[Data supplied]:
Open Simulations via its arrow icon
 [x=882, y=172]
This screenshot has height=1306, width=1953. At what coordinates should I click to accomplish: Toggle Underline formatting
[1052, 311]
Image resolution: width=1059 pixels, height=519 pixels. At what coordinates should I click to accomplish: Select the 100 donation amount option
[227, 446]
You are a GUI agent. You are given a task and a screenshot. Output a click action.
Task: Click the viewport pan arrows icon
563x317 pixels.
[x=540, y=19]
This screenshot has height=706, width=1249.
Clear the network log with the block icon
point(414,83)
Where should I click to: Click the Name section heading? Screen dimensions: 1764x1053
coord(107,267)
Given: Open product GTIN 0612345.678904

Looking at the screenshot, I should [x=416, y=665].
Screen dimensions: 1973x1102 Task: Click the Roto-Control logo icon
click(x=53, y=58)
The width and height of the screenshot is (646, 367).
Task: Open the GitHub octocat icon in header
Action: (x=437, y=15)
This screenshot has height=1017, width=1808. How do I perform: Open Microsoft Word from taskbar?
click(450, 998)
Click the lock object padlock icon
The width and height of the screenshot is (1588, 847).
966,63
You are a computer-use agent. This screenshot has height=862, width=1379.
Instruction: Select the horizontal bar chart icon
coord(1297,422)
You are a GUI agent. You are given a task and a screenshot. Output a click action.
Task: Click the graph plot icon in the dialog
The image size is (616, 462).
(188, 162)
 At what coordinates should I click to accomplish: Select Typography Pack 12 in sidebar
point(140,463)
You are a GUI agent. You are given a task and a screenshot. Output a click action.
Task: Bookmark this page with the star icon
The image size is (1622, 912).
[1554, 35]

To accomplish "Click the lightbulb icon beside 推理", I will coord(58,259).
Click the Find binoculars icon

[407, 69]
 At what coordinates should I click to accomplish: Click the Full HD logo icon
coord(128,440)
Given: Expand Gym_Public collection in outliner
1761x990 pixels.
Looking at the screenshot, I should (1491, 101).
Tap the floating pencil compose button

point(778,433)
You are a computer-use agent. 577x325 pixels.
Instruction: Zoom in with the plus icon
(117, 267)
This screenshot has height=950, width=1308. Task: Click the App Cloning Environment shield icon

[Work to be completed]: Having found the line that contains "1761x990 pixels.", set down that line and all the rest through the end of the records, exactly.

[Output]:
1761x990 pixels.
Looking at the screenshot, I should (1491, 101).
Tap the floating pencil compose button

point(778,433)
You are a computer-use agent. 577x325 pixels.
Instruction: Zoom in with the plus icon
(117, 267)
This screenshot has height=950, width=1308. Task: Click the App Cloning Environment shield icon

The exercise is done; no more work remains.